Extracted material:

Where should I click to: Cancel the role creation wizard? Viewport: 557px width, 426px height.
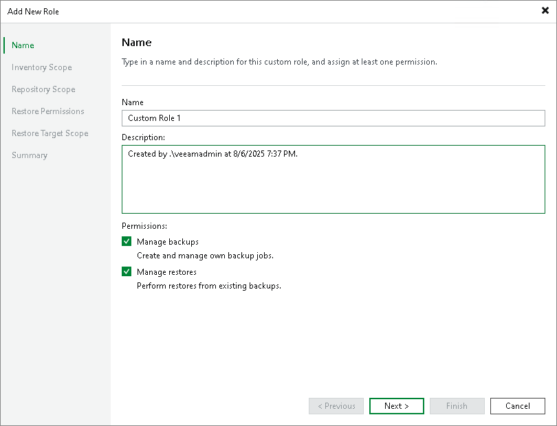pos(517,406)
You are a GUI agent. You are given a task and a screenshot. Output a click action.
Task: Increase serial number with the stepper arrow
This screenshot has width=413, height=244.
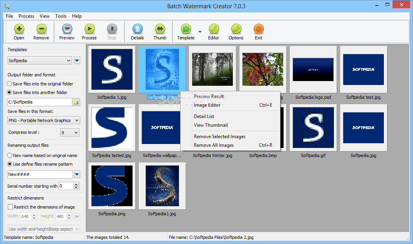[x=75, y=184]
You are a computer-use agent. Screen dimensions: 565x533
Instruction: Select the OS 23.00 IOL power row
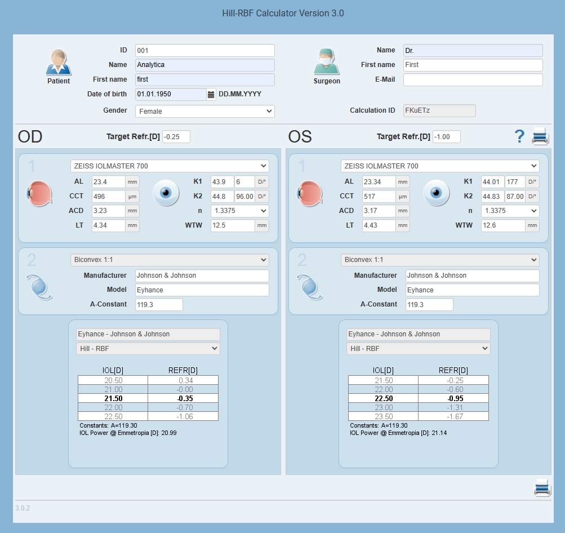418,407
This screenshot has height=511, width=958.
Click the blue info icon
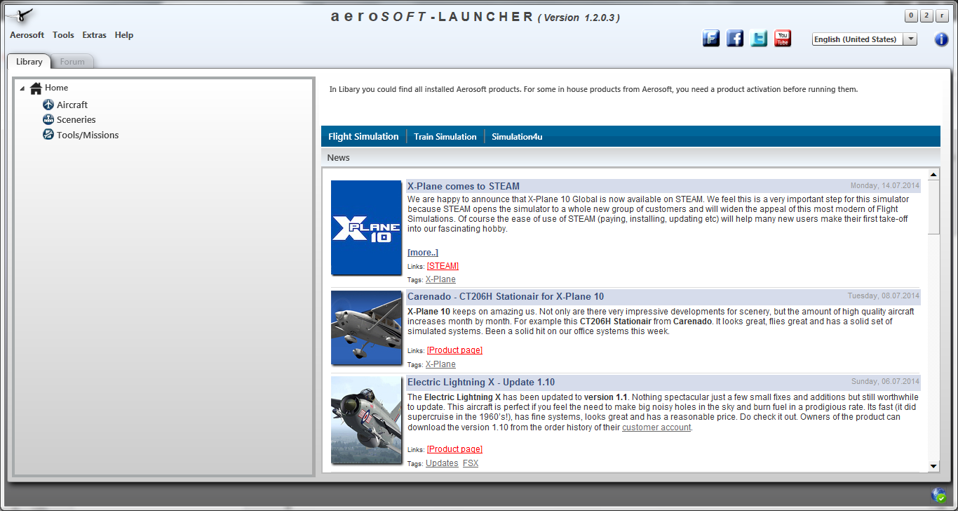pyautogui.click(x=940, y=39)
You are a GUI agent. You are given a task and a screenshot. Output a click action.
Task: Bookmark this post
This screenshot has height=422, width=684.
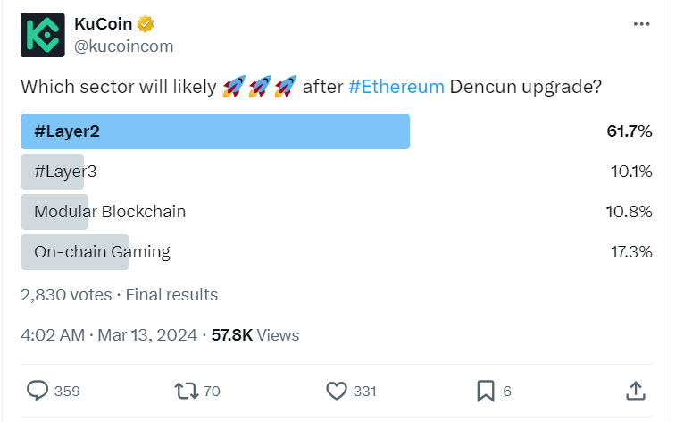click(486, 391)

...

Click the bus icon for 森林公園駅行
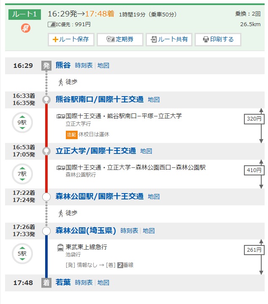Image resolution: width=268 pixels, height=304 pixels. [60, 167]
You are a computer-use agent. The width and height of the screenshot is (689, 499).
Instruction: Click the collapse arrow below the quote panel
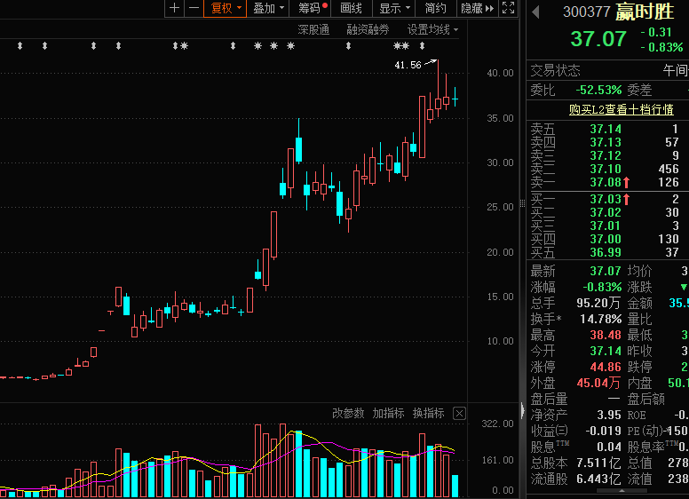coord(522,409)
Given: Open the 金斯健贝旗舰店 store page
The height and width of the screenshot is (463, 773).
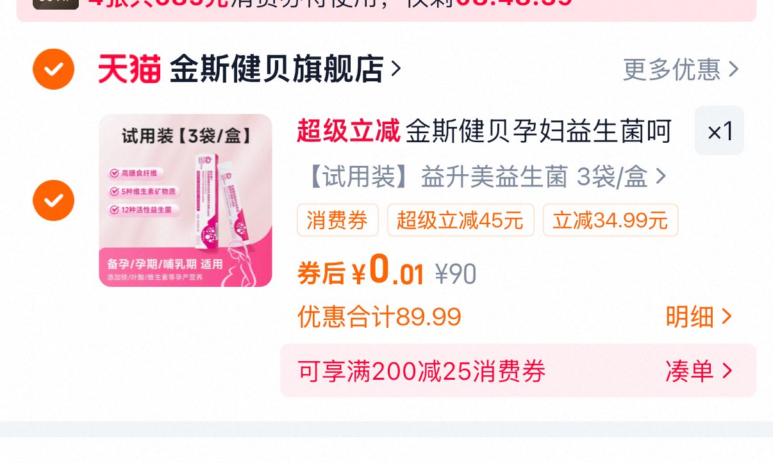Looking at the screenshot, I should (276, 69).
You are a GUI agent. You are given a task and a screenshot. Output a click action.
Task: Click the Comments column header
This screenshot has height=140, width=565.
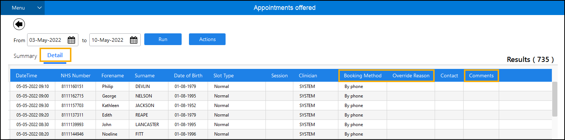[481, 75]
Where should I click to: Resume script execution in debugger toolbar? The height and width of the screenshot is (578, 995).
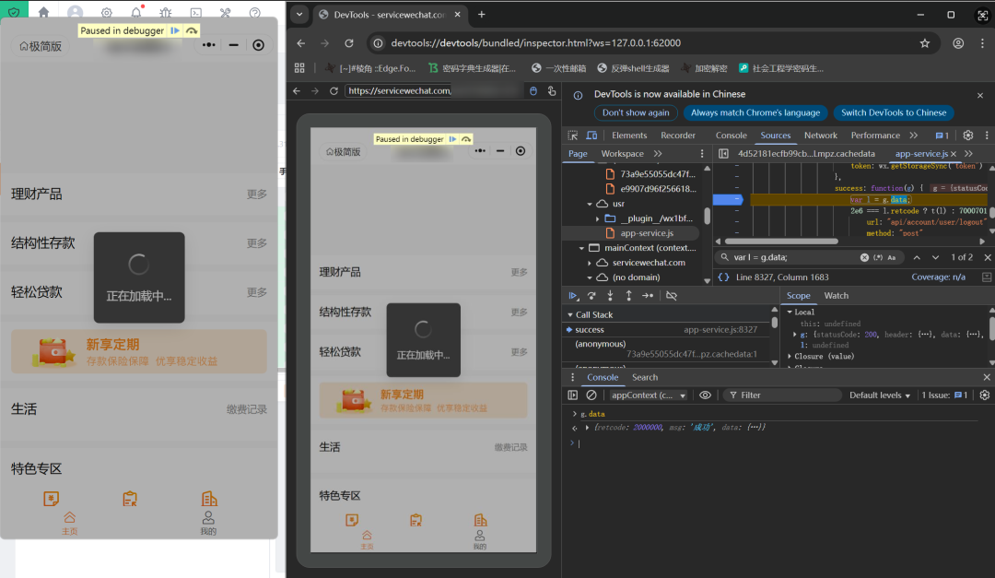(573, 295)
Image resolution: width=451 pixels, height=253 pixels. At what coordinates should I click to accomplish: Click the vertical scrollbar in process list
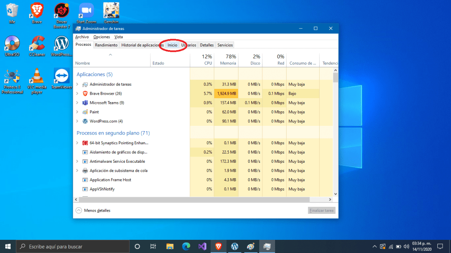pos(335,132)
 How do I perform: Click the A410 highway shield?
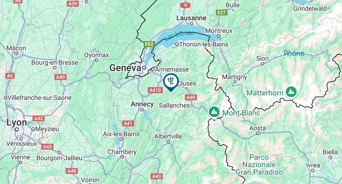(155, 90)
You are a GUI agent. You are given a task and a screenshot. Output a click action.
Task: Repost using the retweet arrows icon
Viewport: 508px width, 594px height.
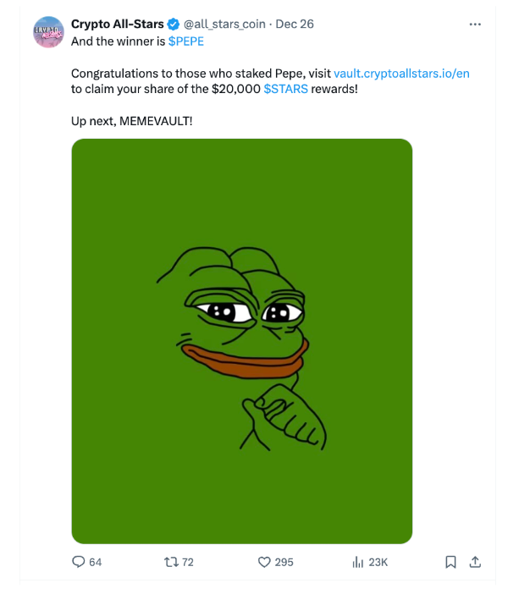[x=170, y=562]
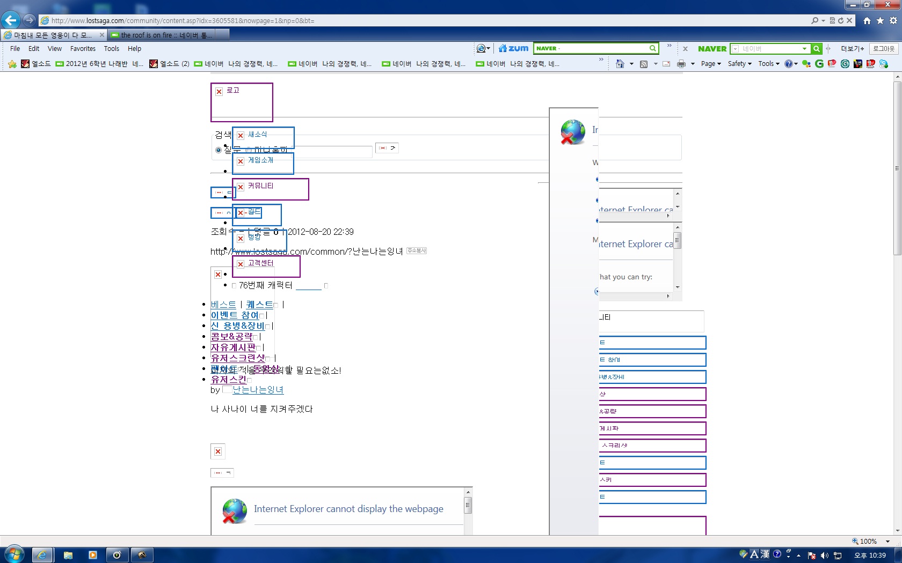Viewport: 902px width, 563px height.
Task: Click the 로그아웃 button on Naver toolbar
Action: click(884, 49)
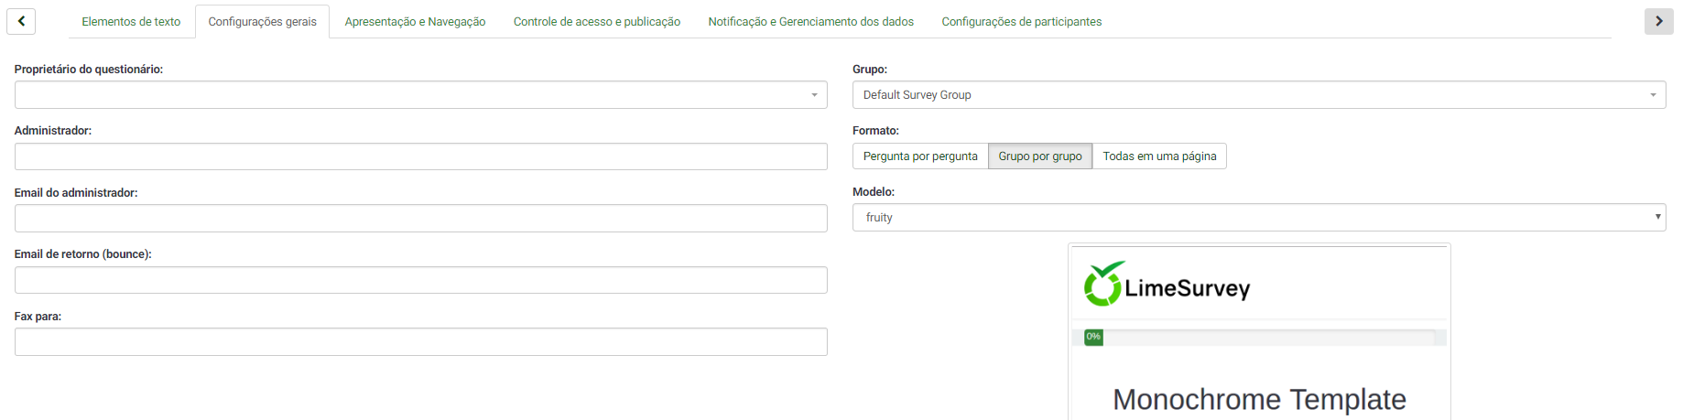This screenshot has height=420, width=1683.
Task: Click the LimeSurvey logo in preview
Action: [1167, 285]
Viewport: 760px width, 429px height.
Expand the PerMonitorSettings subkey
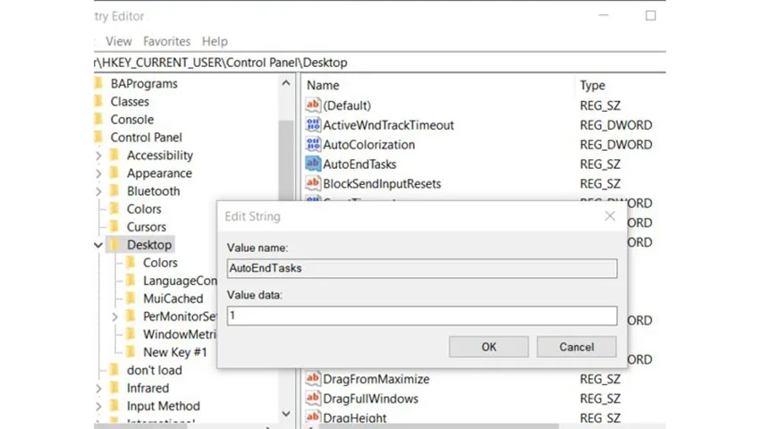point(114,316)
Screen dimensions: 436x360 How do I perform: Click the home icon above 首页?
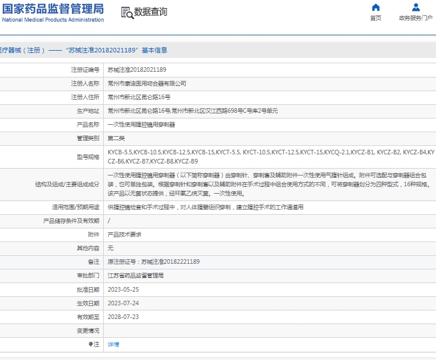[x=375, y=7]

--

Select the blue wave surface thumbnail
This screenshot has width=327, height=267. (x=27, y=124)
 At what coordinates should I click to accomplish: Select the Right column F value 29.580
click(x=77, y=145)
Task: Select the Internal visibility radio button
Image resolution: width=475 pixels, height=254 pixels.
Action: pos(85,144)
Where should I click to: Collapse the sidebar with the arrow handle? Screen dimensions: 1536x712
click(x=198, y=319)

What you have to do: Show each line in the listing above that has "computer".

Answer for this exercise:
You are a computer-use agent. Screen dimensions: 565x533
You are a computer-use agent. The width and height of the screenshot is (689, 499).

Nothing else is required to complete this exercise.